Double-Digit Performance Improvement for Life and Non-Life Insurers in the First Half of This Year
Life Insurers See Increased Sales of Protection Insurance and Improved Investment Gains
Life Insurers Stabilize Auto Insurance Loss Ratios and More
[Asia Economy Reporter Ki Ha-young] Insurance companies achieved significantly improved performance in the first half of this year. Life insurers saw increased sales of protection-type insurance and improved investment gains, while non-life insurers benefited from the stabilization of automobile insurance loss ratios due to the prolonged COVID-19 pandemic. However, since this is a reflection effect caused by COVID-19, the future performance is expected to be influenced by the course of the pandemic and interest rate hikes.
According to the industry on the 18th, major insurers posted double-digit growth in the first half of this year. In particular, the performance improvement of non-life insurers stood out. Samsung Fire & Marine Insurance recorded a net profit of 744.1 billion KRW in the first half, a 71.7% increase compared to the previous year. Its pre-tax profit on a consolidated basis for the first half reached 1.032 trillion KRW, surpassing last year's annual profit within just six months.
During the same period, Hyundai Marine & Fire Insurance achieved a net profit of 249 billion KRW, up 35.5% year-on-year, and DB Insurance posted 425.6 billion KRW, a 21.8% increase. KB Insurance and Meritz Fire & Marine Insurance also recorded net profits of 141.1 billion KRW and 291.9 billion KRW, up 20.9% and 36.8% respectively compared to the first half of last year.

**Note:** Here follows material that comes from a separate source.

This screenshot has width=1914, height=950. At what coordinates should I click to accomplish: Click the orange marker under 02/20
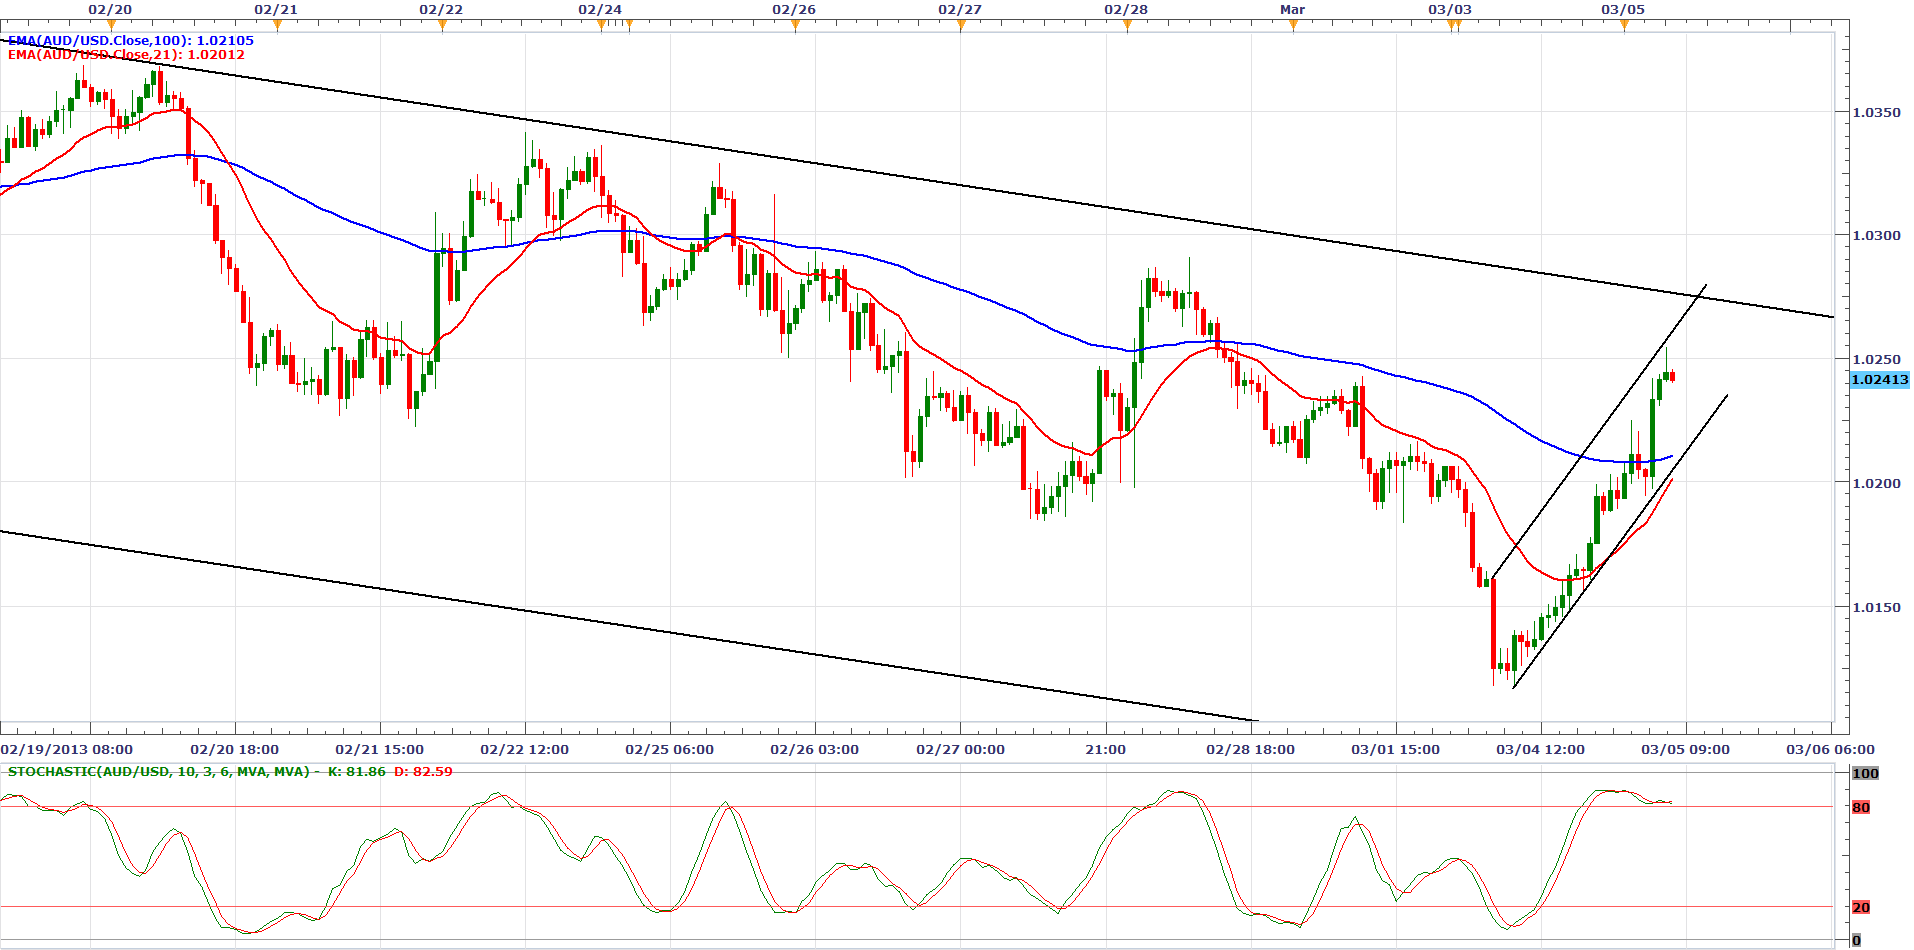tap(111, 25)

This improvement is due to a decline in loss ratios, which indicate insurers' operational efficiency. As social distancing measures intensified, vehicle movement and hospital visits decreased compared to previous years, leading to improved loss ratios in automobile insurance and others. In fact, Samsung Fire & Marine Insurance's combined ratio (the sum of loss ratio and expense ratio) fell by 2.9 percentage points year-on-year to 101.5%, thanks to efficiency improvements across all sectors and better automobile insurance loss ratios. Hyundai Marine & Fire Insurance also improved its combined ratio by 2.5 percentage points to 103.5% in the first half. DB Insurance and Meritz Fire & Marine Insurance recorded combined ratios of 101.5% and 100.7%, down 2.2 and 6.2 percentage points respectively from the previous year.
Life insurers also showed strong performance during this period. Samsung Life Insurance posted a consolidated net profit of 1.1646 trillion KRW in the first half, a 71.6% increase year-on-year. This was due to improved secondary gains and losses from dividends from Samsung Electronics in Q1, increased consolidated profits, and recovery of variable annuity reserves.
Hanwha Life Insurance's net profit on an individual basis for the first half rose 42.7% year-on-year to 250.8 billion KRW. The improvement was attributed to better secondary gains (interest rate spread reversal) due to rising interest rates and stock indices, as well as successful sales strategies focused on protection-type products. Its consolidated net profit surged 208.3% to 501.6 billion KRW. Kyobo Life Insurance's net profit for the first half increased 39.5% year-on-year to 610.4 billion KRW.
However, life insurers' Q2 results were relatively weak. Samsung Life Insurance's Q2 net profit fell 82.9% year-on-year to 76.6 billion KRW. The biggest factor was the provision of 278 billion KRW following a first-instance court loss in an immediate annuity lawsuit. On the 10th, Samsung Life filed an appeal against the first-instance ruling unfavorable to it in a lawsuit filed by 57 immediate annuity subscribers claiming unpaid pension amounts. During the same period, Hanwha Life Insurance posted a net profit of 56.6 billion KRW, down 55.8%. The decline was explained by a reduced reversal of variable annuity reserves in Q2 causing a negative base effect, and increased accident insurance payouts leading to relatively poor Q2 performance.
The outlook for the second half of the year also hinges on COVID-19 and interest rate hikes. Since the decline in loss ratios was a special effect under the COVID-19 situation, the pandemic is expected to remain a variable. The outlook for life insurers is gloomier compared to non-life insurers. Korea Credit Rating forecasted that life insurers' secondary interest margin losses will continue in the second half of this year.